Estes são apenas alguns tópicos que gostaria também de ver desenvolvidos em leituras de documentos, artigos de opinião, entrevistas, discursos e outras intervenções dos responsáveis políticos que gerem os nossos municípios, sejam eles presidentes, vereadores ou outros agentes que definem as políticas de cidade.

​Mas a verdade, a verdade, é que já não acredito no Pai Natal.

​5 de Dezembro de 2017
publicado in JM . Jornal da Madeira

A cidade sem cigarras

Série II.024

A cidade sem cigarras

Na cidade de Toque, viviam sobretudo cigarras e formigas. Também havia mosquitos. E havia abelhas, algumas. E havia mais insectos, mas não entram nesta história.

As formigas, trabalhavam… já se sabe. As cigarras curtiam a vida, claro está.

Havia formigas que tinham empresas enormes e mandavam as outras trabalhar.

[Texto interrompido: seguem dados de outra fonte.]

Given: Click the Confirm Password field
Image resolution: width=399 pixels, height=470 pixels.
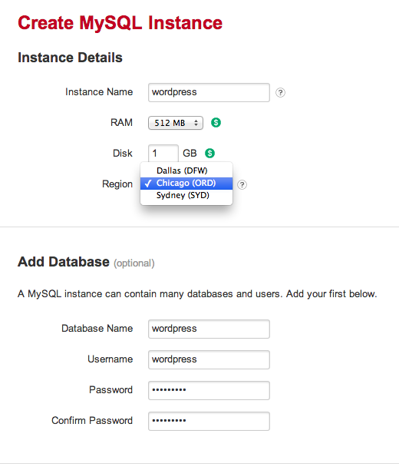Looking at the screenshot, I should pos(209,421).
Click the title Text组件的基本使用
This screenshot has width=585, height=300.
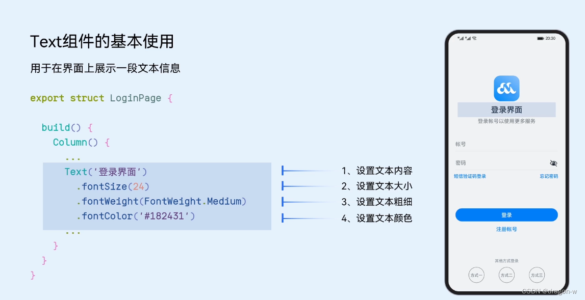(103, 42)
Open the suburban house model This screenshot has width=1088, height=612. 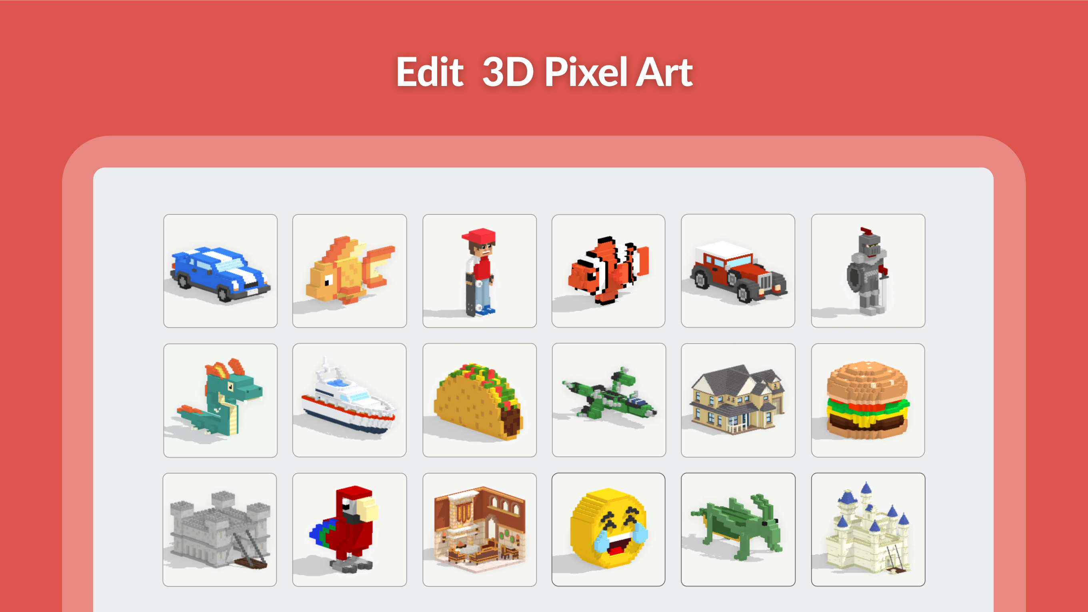point(738,400)
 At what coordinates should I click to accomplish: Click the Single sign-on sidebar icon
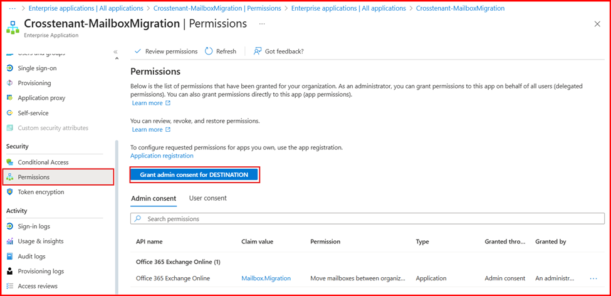click(9, 68)
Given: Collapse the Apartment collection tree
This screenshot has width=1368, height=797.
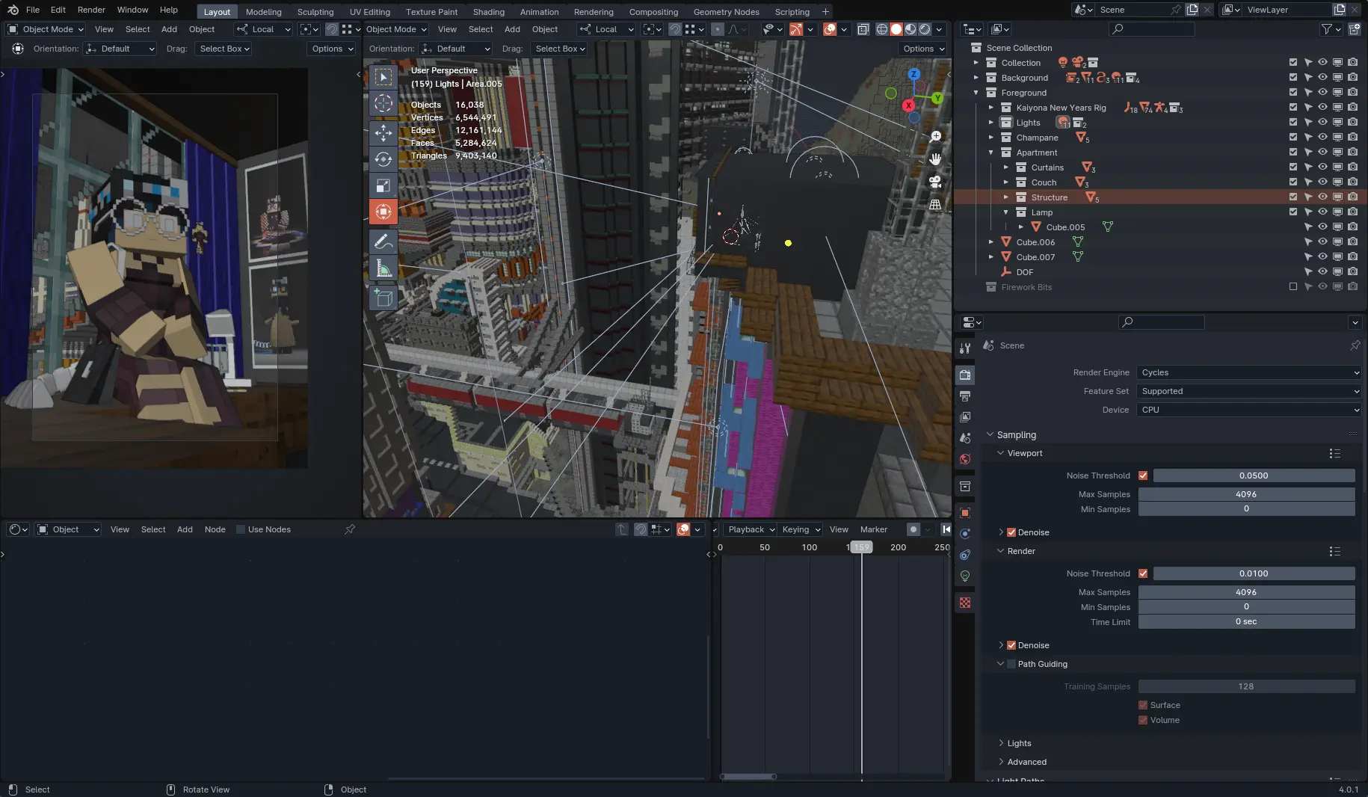Looking at the screenshot, I should 991,153.
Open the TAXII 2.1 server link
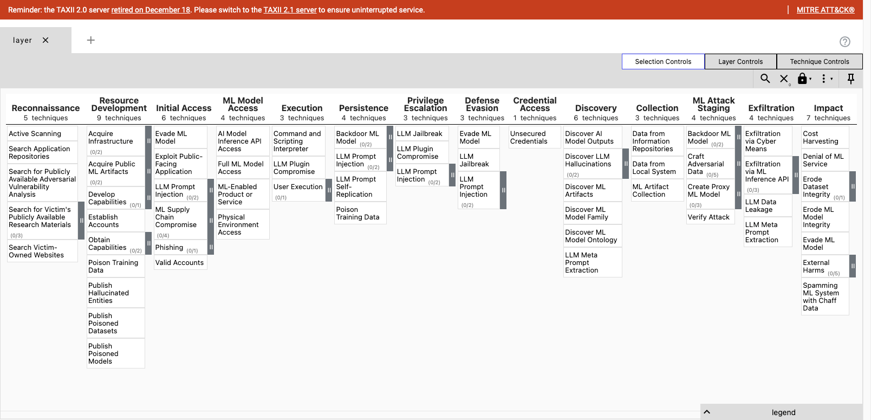This screenshot has width=871, height=420. [x=290, y=10]
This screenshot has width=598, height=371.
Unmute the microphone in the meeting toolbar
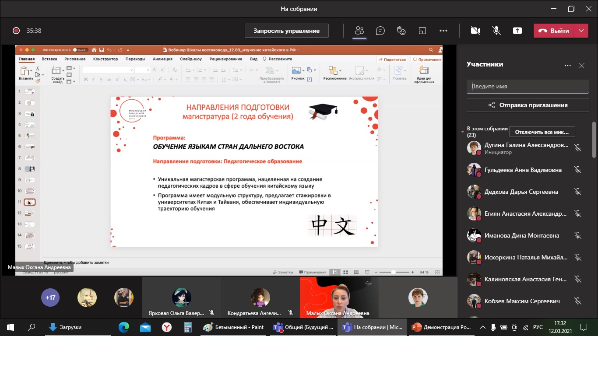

Havia outras que trabalhava em empresas enormes e sonhavam em ganhar muito para um dia ter as suas próprias empresas, grandes… ou nem por isso.

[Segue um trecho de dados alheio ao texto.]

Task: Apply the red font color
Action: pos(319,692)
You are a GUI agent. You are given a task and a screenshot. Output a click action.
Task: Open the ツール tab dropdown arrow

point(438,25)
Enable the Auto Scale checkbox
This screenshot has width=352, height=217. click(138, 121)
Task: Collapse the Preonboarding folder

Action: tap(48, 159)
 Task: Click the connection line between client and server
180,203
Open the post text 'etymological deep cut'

Havia cigarras cantoras, havia cigarras que eram artistas plásticas e até havia cigarras que escreviam poesia. As cigarras, diziam, trabalhavam só quando… havia inspiração.

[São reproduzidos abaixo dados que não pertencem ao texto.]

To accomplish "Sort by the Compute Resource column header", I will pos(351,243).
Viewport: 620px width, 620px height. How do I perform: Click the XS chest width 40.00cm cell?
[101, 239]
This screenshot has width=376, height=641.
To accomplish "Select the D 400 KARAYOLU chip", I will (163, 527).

As formigas não davam grande valor ao modo de vida das cigarras. As cigarras sobreviviam à custa de divertirem as formigas e o resto da bicharada, nos bares onde tocavam música, nas obras artísticas que as formigas exibiam e nos livros que compravam para ocupar o pouco tempo livre que tinham.

As cigarras ganhavam muito mal, pois o seu trabalho não era devidamente valorizado. O que as cigarras ganhavam, mal chegava para se alimentarem a elas, quanto mais à sua família. As que tinham, porque, ao longo dos tempos, as cigarras foram desaparecendo de Toque porque emigravam, ou porque decidiam não ter filhos, pois não tinham como os sustentar.

Foi assim que a cidade foi ficando cada vez com menos cigarras, até desaparecerem por completo.

Depois, aos poucos, as formigas que trabalhavam imenso, foram sentindo falta de ouvir música, já não tinham livros novos para ler, não havia ninguém por perto que transmitisse poesia à sua vida e Toque, estava cada vez mais cinzenta sem as obras das cigarras artistas.

Aconteceu então que as formigas ficaram cada vez com menos vontade de trabalhar, andavam tristes e rezingavam umas com as outras, pois, a cidade sem a arte das cigarras artistas começou a perder a alma e a matar de tristeza os que ali viviam.